Tak więc, realny termin rozpoczęcia ewentualnej budowy budowy to początek roku 2017, bo projekt (jeśli będzie niestandardowy) może zająć nawet 10-12 miesięcy. Sceptyczny w sprawie zasadności budowy stadionu był Karol Winiarski, ale Prezydent bronił projektu budowy stadionu i hali z determinacją. Mówił, m.in. że musimy wyjść z zaściankowości, że tak duże miasto musi mieć obiekt, który może gościć również artystów i wykonawców z górnej półki. Wskazywał, że nie mamy w mieście ani jednego obiektu przystającego do współczesnych standardów oraz wymagań i w tym miejscu trudno mu odmówić racji, takiego obiektu w Sosnowcu nie ma. Prezydenta wspomagał jego pierwszy zastępca Mateusz Rykała mówiąc o tym, że trzeba mieć wizję i wiarę, a nie tylko narzekać, że niczego się nie da, bo faktycznie nic nie osiągniemy, jeśli nie spróbujemy.

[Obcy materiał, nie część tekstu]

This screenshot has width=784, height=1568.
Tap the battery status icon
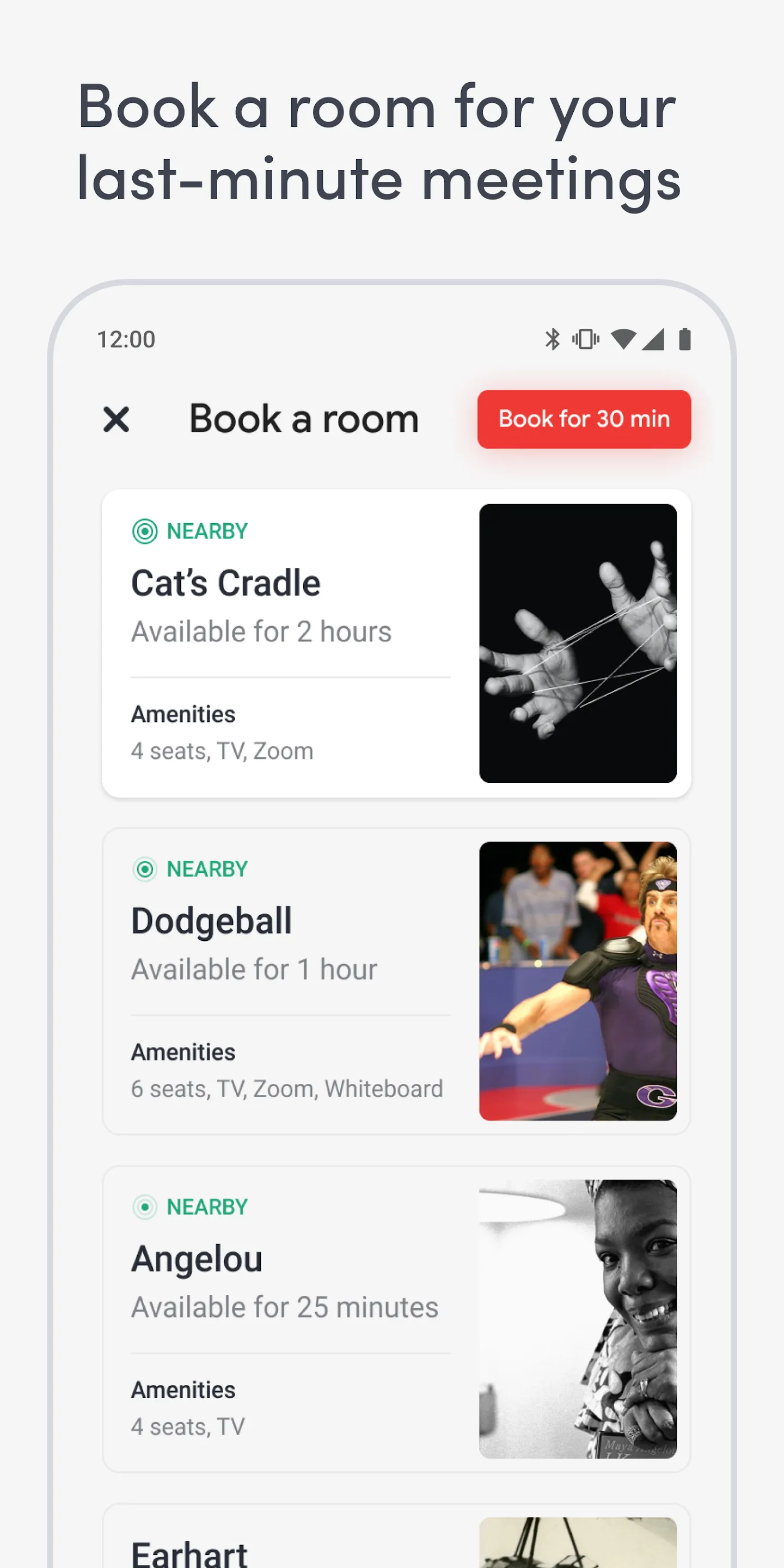click(x=685, y=339)
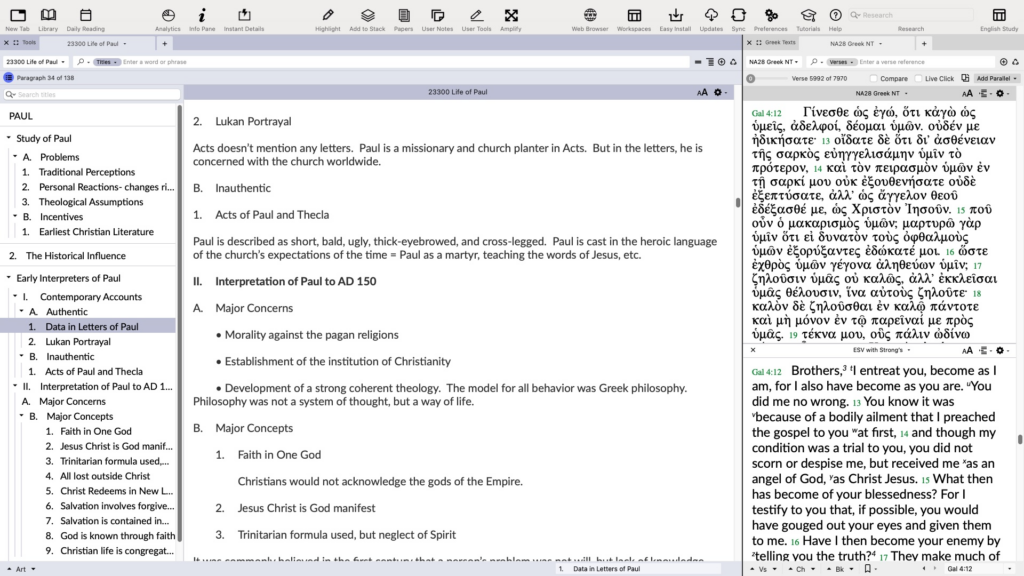Enable the Compare checkbox
Viewport: 1024px width, 576px height.
(x=874, y=78)
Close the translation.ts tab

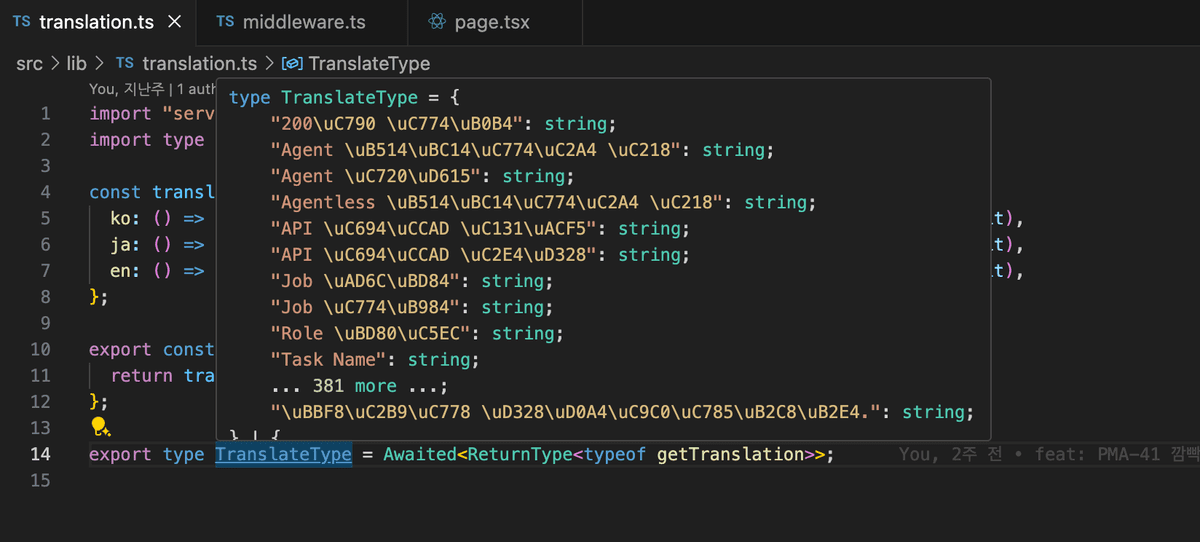point(174,22)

Wszyscy obecni zgodzili się, że potrzebna jest wieloletnia strategia dla sportu i prace nad nią rozpoczną się prawdopodobnie w marcu z udziałem szeroko rozumianego środowiska sportowego. Jeśli chodzi o poszczególne dyscypliny na teraz, to Arkadiusz Chęciński podtrzymał to, co mówił już wcześniej. Piłka nożna to numer jeden, dalej żeńska koszykówka ze względu na świetną pracę z młodzieżą i perspektywy. Męska koszykówka potraktowana została jako prywatne przedsięwzięcie i nie odmawia się jej ubiegania o środki w konkursach organizowanych przez miasto, ale bezpośredniego finansowania ta dyscyplina raczej nie otrzyma. Dość podobnie jest z hokejem, entuzjazmu nie ma, choć tutaj wchodzi w grę współpraca z PZHL ze względu na Szkołę Mistrzostwa Sportowego (którą zarządza PZHL) i może w związku z tym jeszcze jakieś inne rozwiązanie. (np. połączenie SMS z Zagłębiem – przyp. red.) Dobra wiadomość dla hokeja jest taka, że nowa hala sportowa ma być przystosowana do adaptacji na potrzeby hokeja i na mecze dużego zainteresowania udostępniana w sezonie zimowym.
W temacie kultury radni dostali zapewnienie, że nadszedł czas, by skończyć z ciągłą redukcją kosztów, a nawet można liczyć na zwiększenie środków w drugiej połowie roku. Potrzeby poszczególnych placówek jak teatr (ponad 4 mln.) ECK Kiepura i inne, zostaną zabezpieczone w stopniu wystarczającym.